>>>>>

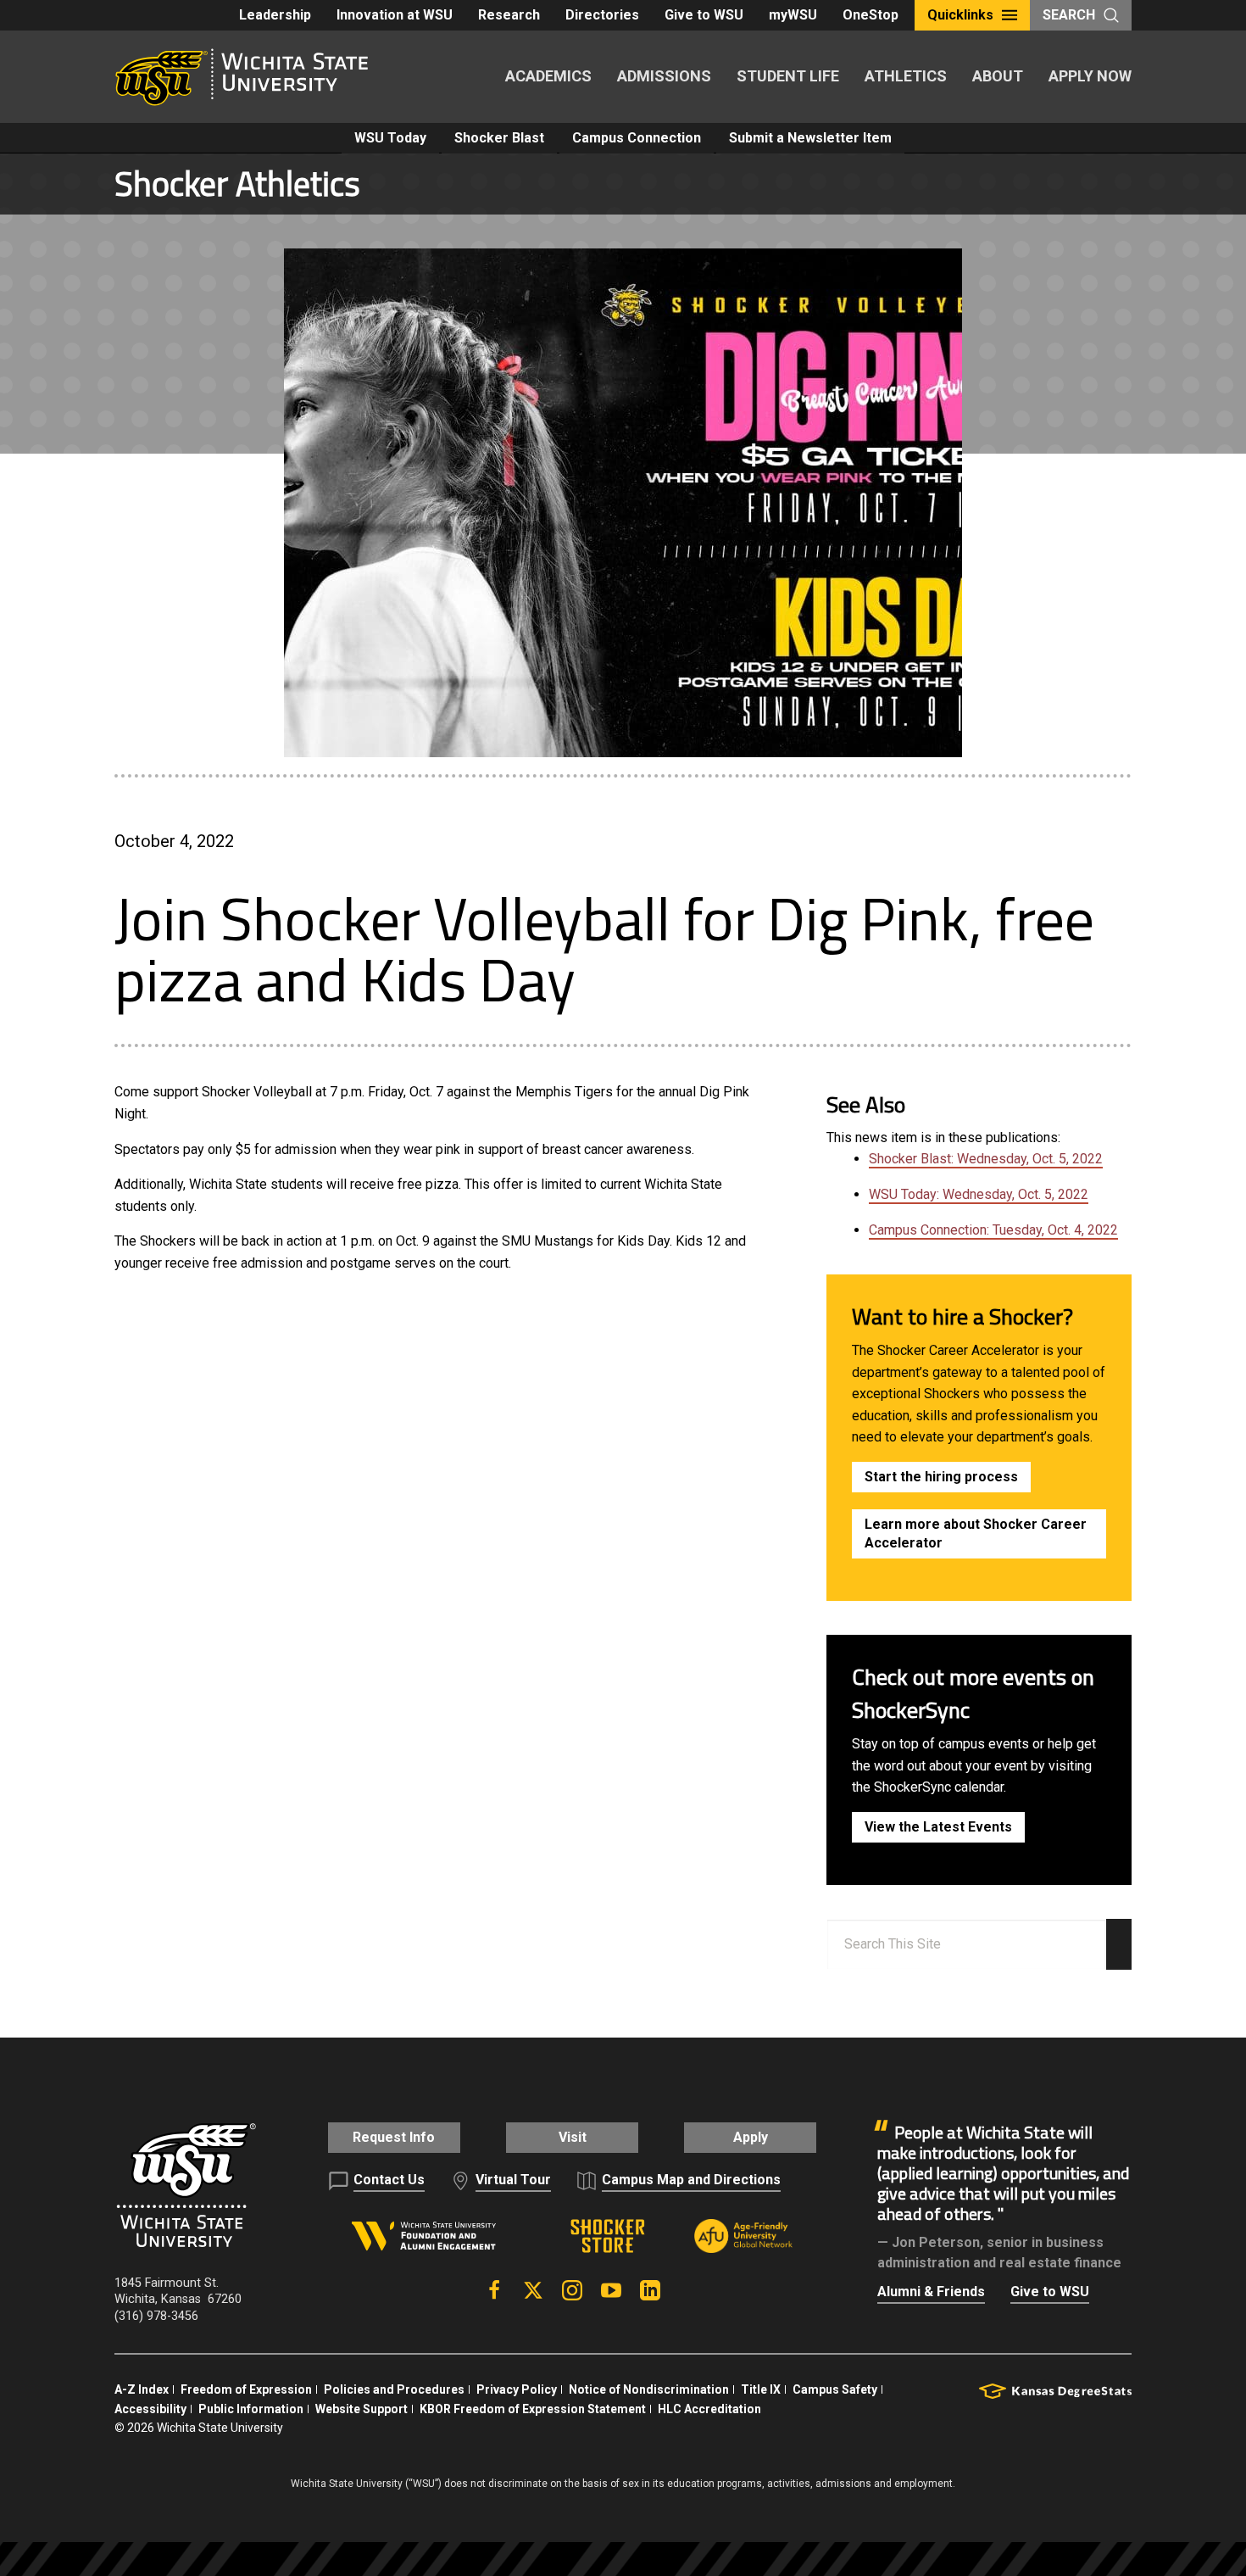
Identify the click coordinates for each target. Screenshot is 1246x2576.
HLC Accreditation (709, 2409)
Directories (602, 15)
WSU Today (390, 138)
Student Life (788, 76)
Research (509, 15)
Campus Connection (636, 138)
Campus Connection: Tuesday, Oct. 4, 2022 (993, 1230)
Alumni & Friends (931, 2291)
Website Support (361, 2409)
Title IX (761, 2389)
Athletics (906, 76)
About (997, 76)
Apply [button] (750, 2137)
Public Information (250, 2409)
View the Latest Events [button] (938, 1827)
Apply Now (1090, 76)
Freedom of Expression (246, 2389)
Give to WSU (704, 15)
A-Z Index (141, 2389)
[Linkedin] (650, 2290)
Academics (548, 76)
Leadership (275, 15)
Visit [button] (573, 2137)
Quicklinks (960, 15)
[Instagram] (572, 2290)
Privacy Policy (516, 2389)
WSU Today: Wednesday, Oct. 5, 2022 (978, 1194)
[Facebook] (494, 2290)
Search (1069, 15)
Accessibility (150, 2409)
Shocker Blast (499, 138)
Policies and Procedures (394, 2389)
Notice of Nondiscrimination (649, 2389)
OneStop (870, 15)
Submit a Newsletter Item (810, 138)
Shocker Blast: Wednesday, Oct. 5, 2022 (986, 1159)
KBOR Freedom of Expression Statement (533, 2409)
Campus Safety (835, 2389)
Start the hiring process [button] (941, 1477)
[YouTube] (611, 2290)
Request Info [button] (394, 2137)
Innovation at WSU (395, 15)
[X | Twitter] (533, 2290)
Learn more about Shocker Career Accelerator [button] (976, 1533)
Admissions (664, 76)
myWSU (793, 15)
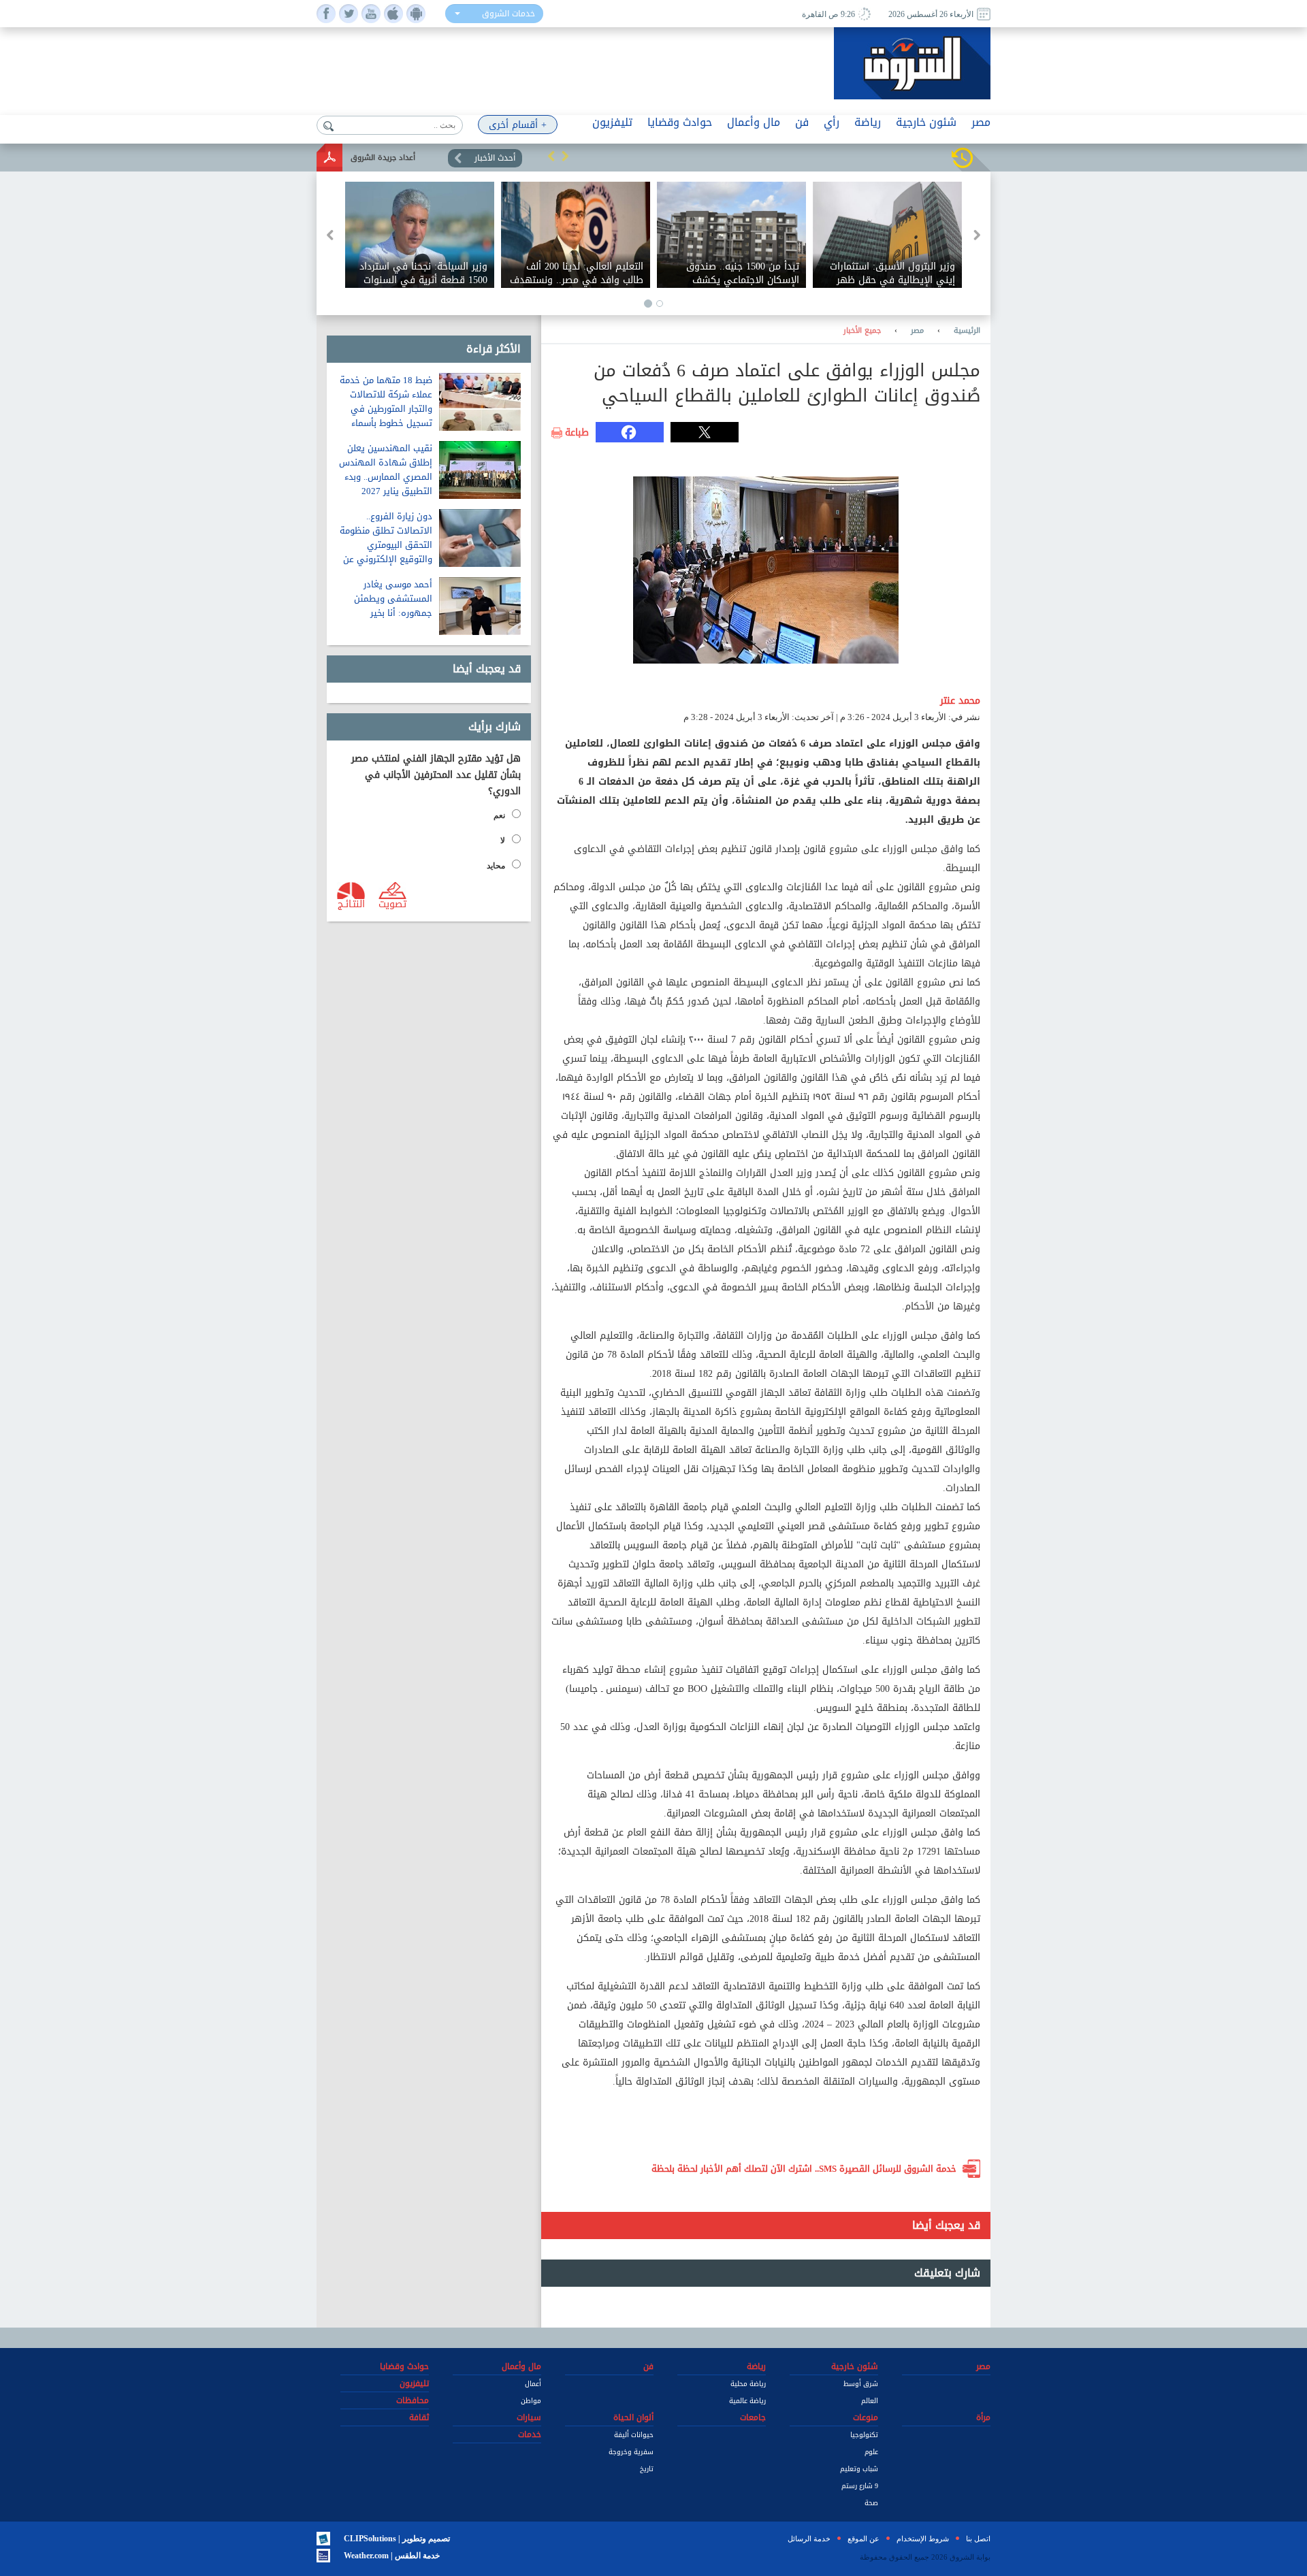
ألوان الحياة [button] (633, 2417)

<<<<<

▶ **Problem statement**
Starting with the top line, write out all the data above exactly; keep the pictures out.

▶ **Result for this exercise**
Identify the click coordinates for each target. Screenshot is 1246x2576.
HLC Accreditation (709, 2409)
Directories (602, 15)
WSU Today (390, 138)
Student Life (788, 76)
Research (509, 15)
Campus Connection (636, 138)
Campus Connection: Tuesday, Oct. 4, 2022 (993, 1230)
Alumni & Friends (931, 2291)
Website Support (361, 2409)
Title IX (761, 2389)
Athletics (906, 76)
About (997, 76)
Apply [button] (750, 2137)
Public Information (250, 2409)
View the Latest Events [button] (938, 1827)
Apply Now (1090, 76)
Freedom of Expression (246, 2389)
Give to WSU (704, 15)
A-Z Index (141, 2389)
[Linkedin] (650, 2290)
Academics (548, 76)
Leadership (275, 15)
Visit [button] (573, 2137)
Quicklinks (960, 15)
[Instagram] (572, 2290)
Privacy Policy (516, 2389)
WSU Today: Wednesday, Oct. 5, 2022 (978, 1194)
[Facebook] (494, 2290)
Search (1069, 15)
Accessibility (150, 2409)
Shocker Blast (499, 138)
Policies and Procedures (394, 2389)
Notice of Nondiscrimination (649, 2389)
OneStop (870, 15)
Submit a Newsletter Item (810, 138)
Shocker Blast: Wednesday, Oct. 5, 2022 (986, 1159)
KBOR Freedom of Expression Statement (533, 2409)
Campus Safety (835, 2389)
Start the hiring process [button] (941, 1477)
[YouTube] (611, 2290)
Request Info [button] (394, 2137)
Innovation at WSU (395, 15)
[X | Twitter] (533, 2290)
Learn more about Shocker Career Accelerator [button] (976, 1533)
Admissions (664, 76)
myWSU (793, 15)
ألوان الحياة [button] (633, 2417)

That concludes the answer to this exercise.